### PROVIDED DATA

○ ○ ○

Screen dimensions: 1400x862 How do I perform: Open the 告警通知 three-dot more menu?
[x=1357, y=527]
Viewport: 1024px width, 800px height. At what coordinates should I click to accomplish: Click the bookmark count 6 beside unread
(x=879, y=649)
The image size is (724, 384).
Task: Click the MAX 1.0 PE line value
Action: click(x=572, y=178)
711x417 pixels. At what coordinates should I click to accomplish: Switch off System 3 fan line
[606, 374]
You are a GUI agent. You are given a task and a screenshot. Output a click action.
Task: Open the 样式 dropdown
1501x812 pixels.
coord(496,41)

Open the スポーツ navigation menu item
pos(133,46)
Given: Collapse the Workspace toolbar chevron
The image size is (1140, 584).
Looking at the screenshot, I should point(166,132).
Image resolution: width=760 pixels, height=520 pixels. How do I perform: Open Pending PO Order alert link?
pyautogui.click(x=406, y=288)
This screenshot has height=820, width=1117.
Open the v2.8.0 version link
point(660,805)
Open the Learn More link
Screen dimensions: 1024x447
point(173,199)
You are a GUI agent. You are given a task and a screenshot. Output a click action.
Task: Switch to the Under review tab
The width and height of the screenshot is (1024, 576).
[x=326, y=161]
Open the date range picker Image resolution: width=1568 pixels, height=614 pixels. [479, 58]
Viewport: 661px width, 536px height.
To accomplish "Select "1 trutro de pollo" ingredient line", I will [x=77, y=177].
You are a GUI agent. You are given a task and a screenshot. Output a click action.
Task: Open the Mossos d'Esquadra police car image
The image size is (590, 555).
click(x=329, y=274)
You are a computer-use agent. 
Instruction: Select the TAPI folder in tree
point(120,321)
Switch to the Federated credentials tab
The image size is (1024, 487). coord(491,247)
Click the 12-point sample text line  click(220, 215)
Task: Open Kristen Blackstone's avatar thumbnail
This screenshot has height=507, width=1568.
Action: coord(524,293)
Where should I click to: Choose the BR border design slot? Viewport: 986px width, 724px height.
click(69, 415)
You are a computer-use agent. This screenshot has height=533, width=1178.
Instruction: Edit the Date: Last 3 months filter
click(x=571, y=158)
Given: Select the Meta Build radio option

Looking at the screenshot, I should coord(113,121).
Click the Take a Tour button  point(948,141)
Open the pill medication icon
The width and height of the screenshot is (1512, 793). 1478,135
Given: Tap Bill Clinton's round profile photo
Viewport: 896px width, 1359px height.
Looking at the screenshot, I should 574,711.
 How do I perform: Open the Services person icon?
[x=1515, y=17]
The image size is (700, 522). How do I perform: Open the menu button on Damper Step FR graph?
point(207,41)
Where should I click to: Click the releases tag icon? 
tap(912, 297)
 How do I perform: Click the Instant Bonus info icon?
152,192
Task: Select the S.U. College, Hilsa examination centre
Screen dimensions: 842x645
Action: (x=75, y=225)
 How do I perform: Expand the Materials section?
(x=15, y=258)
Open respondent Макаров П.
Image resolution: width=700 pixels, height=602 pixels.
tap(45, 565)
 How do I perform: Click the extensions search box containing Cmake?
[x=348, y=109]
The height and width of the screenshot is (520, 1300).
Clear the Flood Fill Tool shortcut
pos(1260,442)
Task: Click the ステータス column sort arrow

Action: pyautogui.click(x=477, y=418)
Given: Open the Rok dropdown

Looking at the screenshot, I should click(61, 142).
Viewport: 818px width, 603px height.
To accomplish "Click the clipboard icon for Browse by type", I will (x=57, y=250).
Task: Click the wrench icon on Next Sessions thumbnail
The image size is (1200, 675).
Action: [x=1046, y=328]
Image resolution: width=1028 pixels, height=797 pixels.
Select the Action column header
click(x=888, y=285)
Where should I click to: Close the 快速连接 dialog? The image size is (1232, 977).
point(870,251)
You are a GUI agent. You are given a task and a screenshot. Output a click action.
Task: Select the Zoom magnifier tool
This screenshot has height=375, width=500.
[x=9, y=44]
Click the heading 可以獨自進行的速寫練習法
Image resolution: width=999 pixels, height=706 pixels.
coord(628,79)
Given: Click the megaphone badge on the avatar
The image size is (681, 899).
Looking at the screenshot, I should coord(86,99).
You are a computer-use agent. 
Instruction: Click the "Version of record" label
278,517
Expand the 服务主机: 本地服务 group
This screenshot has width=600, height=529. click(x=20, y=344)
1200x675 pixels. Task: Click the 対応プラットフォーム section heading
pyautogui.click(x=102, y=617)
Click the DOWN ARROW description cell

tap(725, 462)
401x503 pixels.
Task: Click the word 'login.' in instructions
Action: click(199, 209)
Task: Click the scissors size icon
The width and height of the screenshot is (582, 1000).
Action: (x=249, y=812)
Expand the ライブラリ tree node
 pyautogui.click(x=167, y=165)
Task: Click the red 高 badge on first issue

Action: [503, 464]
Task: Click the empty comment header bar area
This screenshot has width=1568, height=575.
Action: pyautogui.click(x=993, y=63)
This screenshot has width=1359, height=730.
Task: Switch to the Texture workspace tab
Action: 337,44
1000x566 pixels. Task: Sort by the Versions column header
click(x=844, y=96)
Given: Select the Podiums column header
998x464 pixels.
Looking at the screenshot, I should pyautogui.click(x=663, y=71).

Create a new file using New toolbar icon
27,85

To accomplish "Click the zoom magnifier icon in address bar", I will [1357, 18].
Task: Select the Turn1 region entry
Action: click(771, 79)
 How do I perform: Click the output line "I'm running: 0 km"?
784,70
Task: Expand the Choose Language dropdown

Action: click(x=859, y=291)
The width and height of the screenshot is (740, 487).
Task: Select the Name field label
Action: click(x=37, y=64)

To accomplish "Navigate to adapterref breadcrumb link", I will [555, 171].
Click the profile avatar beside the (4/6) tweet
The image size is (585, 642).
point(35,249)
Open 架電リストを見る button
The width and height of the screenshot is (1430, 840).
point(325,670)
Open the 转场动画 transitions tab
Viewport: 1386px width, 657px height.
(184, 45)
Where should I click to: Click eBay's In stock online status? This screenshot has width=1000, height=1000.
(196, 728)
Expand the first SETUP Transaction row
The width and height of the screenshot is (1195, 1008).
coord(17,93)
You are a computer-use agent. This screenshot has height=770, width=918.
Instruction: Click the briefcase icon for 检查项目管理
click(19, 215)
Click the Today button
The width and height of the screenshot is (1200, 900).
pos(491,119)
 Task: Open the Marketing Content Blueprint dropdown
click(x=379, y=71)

○ ○ ○

### WORK ORDER
Search the data for the string "computer" and copy every line where it appears.

### ANSWER BOX
You are a computer-use agent. 
You are a computer-use agent. This screenshot has height=533, width=1178.
You are a computer-use agent. 
You are a computer-use agent. This screenshot has height=770, width=918.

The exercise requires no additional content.